It seems that almost all your friends' names on MSN have added a little
green "i'm" symbol overnight. If you ask what is going on, someone will
tell you it's a charity initiative and send you an intro link.
Though this charity program has not yet officially launched for Chinese
users, this little green symbol has proven popular among Chinese Windows
Live Messenger users.
Windows Live Messenger's official blog announced
on March 1 that Microsoft was launching an "i'm" program in United
States. Every time someone starts a conversation using i'm, Microsoft
shares a portion of the program's advertising revenue with nine
organizations dedicated to social causes. With every instant message
a user sends, it
helps address issues one feels most passionate about, including poverty,
child protection, disease and environmental degradation.
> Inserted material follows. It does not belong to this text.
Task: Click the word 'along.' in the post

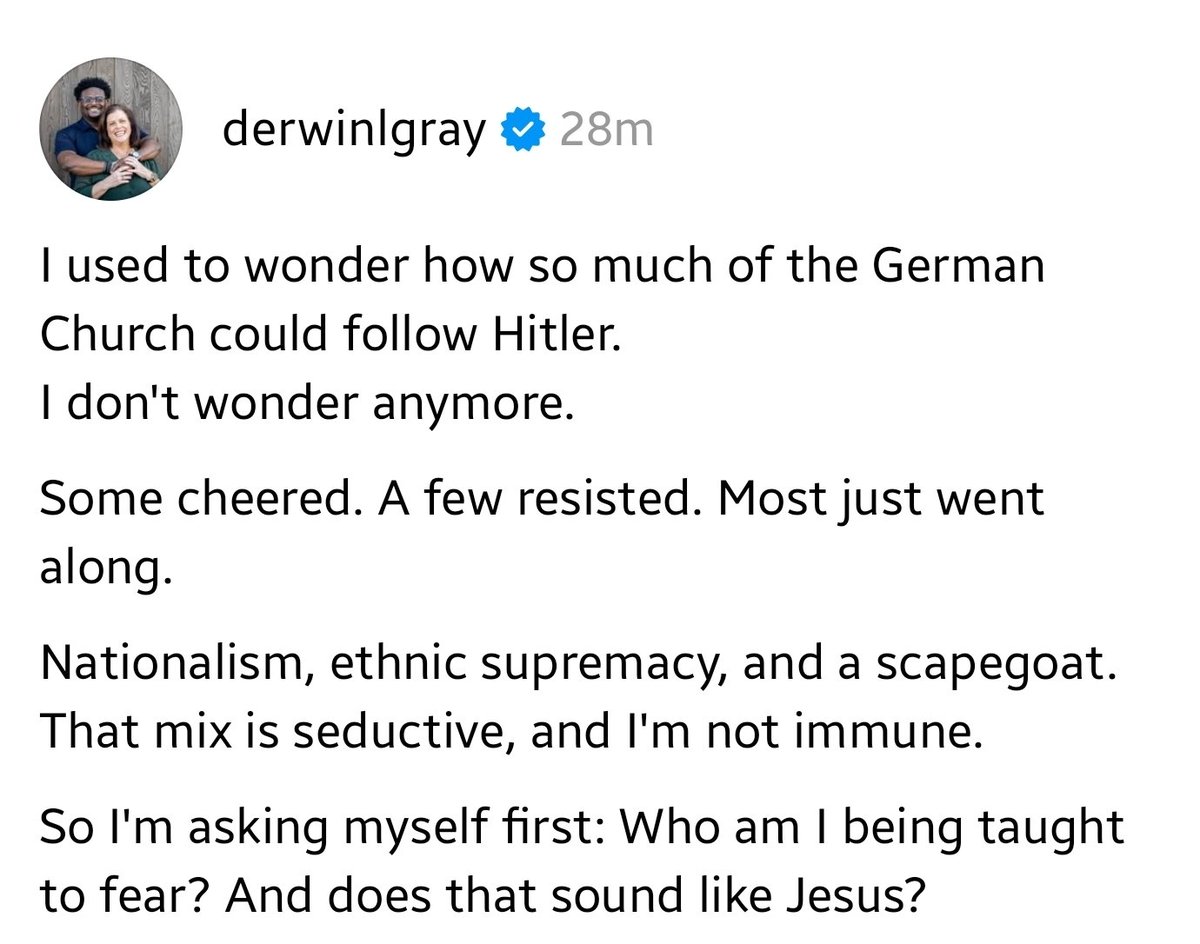Action: [99, 569]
One only has to add certain code next to one's name for the
organization one would like to support. "*red'u" is for the American Red
Cross, "*bqca" is for Boys & Girls Clubs of America and "*unicef"
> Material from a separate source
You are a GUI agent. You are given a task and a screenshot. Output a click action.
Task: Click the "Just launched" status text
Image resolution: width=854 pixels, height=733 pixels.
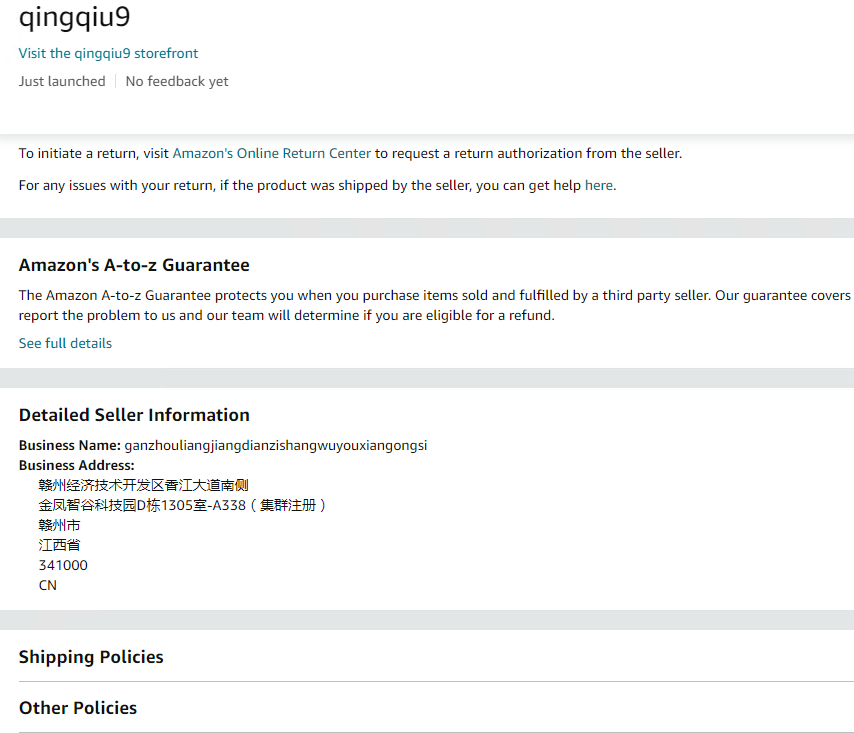62,81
stands for the American branch of UNICEF.
After a Chinese blogger named "hung" introduced this program on his
blog on March 2, "i'm" has invaded the Internet in China with no actual
promotional campaign from Microsoft.
Beijing-based Youth Weekend reported that famous IT blogger Keso
regarded this program's rapid spread as a successful virus marketing case.
He thinks that the success of the "i'm" program is because it's spread by
users without being a bother to others. This answers why "i'm" has spread
so rapidly across the Internet like a virus with almost no promotion.
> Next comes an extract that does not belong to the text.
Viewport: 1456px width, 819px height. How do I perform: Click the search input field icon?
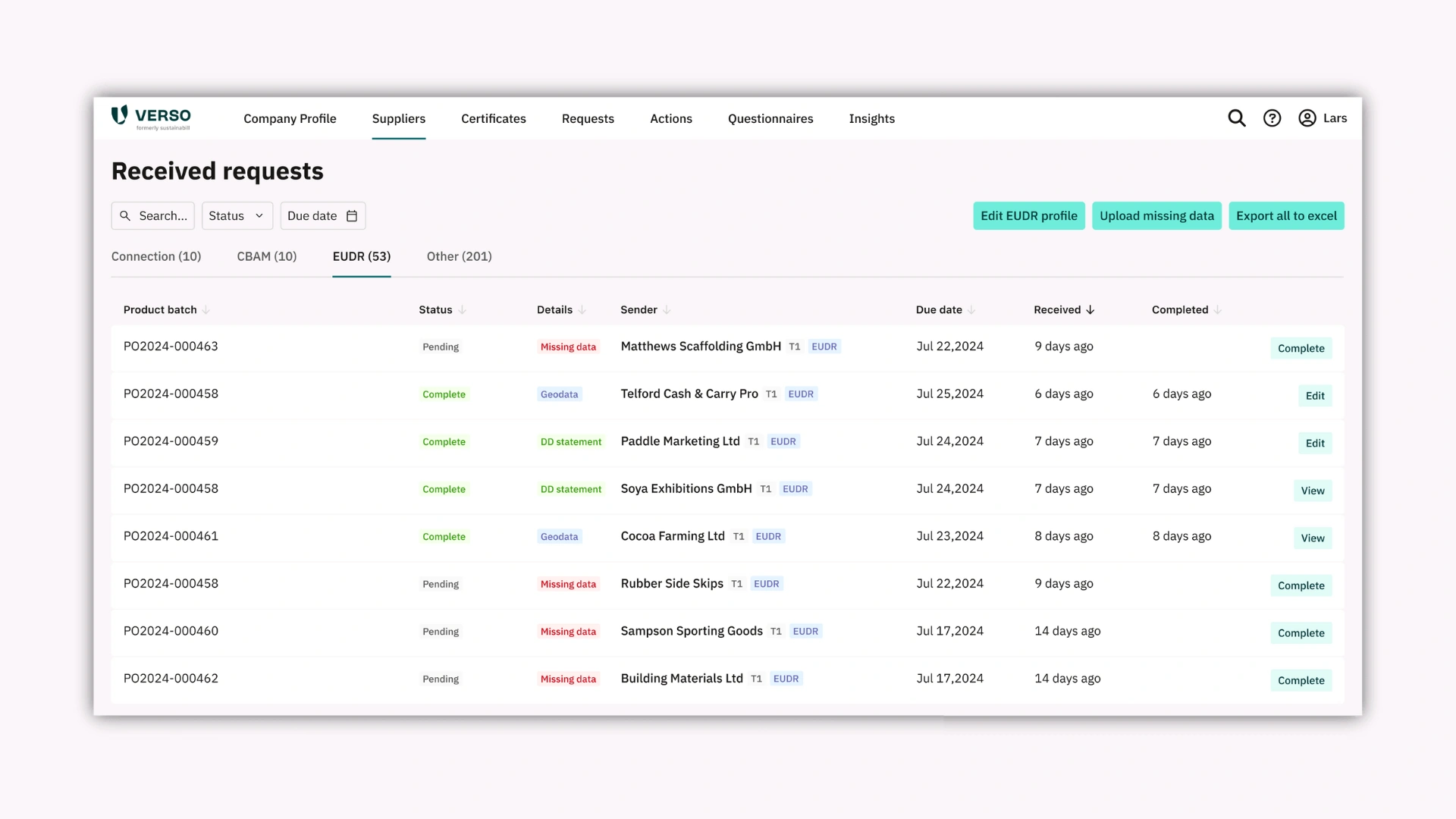coord(126,215)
However, Feng Jinhu from the press center for Microsoft China told
Youth Weekend that the "i'm" project is only eligible for Messenger users
in United States. Instant messages sent by Chinese users would not count.
This has not affected Chinese Messenger users' passion for the little
green symbol. These users hope their instant messages will actually become
donations to charitable organizations someday.